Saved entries
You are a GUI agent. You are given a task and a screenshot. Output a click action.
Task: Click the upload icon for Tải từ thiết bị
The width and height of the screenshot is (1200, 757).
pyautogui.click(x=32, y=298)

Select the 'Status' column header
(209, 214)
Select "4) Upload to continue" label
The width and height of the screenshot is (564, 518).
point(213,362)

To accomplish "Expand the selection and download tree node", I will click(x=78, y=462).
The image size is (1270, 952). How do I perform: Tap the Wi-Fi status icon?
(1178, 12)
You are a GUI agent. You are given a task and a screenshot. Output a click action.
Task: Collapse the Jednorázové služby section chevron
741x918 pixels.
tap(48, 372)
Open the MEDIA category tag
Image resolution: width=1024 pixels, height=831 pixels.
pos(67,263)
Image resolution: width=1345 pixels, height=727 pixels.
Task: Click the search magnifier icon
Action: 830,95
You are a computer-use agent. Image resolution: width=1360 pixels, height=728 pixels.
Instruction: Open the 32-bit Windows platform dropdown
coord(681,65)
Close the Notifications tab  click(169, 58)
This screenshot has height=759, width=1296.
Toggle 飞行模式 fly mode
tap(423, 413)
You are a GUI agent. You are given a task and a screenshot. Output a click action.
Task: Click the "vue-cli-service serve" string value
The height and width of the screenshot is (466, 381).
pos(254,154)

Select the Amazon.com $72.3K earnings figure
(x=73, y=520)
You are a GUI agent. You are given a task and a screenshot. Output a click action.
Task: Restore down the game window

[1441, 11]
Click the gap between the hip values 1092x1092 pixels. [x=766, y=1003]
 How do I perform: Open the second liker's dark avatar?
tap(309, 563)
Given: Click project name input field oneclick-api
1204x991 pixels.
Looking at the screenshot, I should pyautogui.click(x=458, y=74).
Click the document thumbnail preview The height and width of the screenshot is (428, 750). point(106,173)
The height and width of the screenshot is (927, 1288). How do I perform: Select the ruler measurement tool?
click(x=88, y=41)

▶ [Goal of the exercise]: Return every record, leaving each line exactly as it was given.

▶ [Answer below]:
You are a GUI agent. You are given a task and a screenshot. Output a click action.
Task: Click the upload icon for Tải từ thiết bị
The width and height of the screenshot is (1200, 757).
pyautogui.click(x=32, y=298)

Select the 'Status' column header
(209, 214)
Select "4) Upload to continue" label
The width and height of the screenshot is (564, 518).
point(213,362)

To accomplish "Expand the selection and download tree node", I will click(x=78, y=462).
The image size is (1270, 952). How do I perform: Tap the Wi-Fi status icon?
(1178, 12)
You are a GUI agent. You are given a task and a screenshot. Output a click action.
Task: Collapse the Jednorázové služby section chevron
741x918 pixels.
tap(48, 372)
Open the MEDIA category tag
Image resolution: width=1024 pixels, height=831 pixels.
pos(67,263)
Image resolution: width=1345 pixels, height=727 pixels.
Task: Click the search magnifier icon
Action: 830,95
You are a computer-use agent. Image resolution: width=1360 pixels, height=728 pixels.
Instruction: Open the 32-bit Windows platform dropdown
coord(681,65)
Close the Notifications tab  click(169, 58)
This screenshot has height=759, width=1296.
Toggle 飞行模式 fly mode
tap(423, 413)
You are a GUI agent. You are given a task and a screenshot. Output a click action.
Task: Click the "vue-cli-service serve" string value
The height and width of the screenshot is (466, 381).
pos(254,154)

Select the Amazon.com $72.3K earnings figure
(x=73, y=520)
You are a GUI agent. You are given a task and a screenshot. Output a click action.
Task: Restore down the game window

[1441, 11]
Click the gap between the hip values 1092x1092 pixels. [x=766, y=1003]
 How do I perform: Open the second liker's dark avatar?
tap(309, 563)
Given: Click project name input field oneclick-api
1204x991 pixels.
Looking at the screenshot, I should pyautogui.click(x=458, y=74).
Click the document thumbnail preview The height and width of the screenshot is (428, 750). point(106,173)
The height and width of the screenshot is (927, 1288). How do I perform: Select the ruler measurement tool?
click(x=88, y=41)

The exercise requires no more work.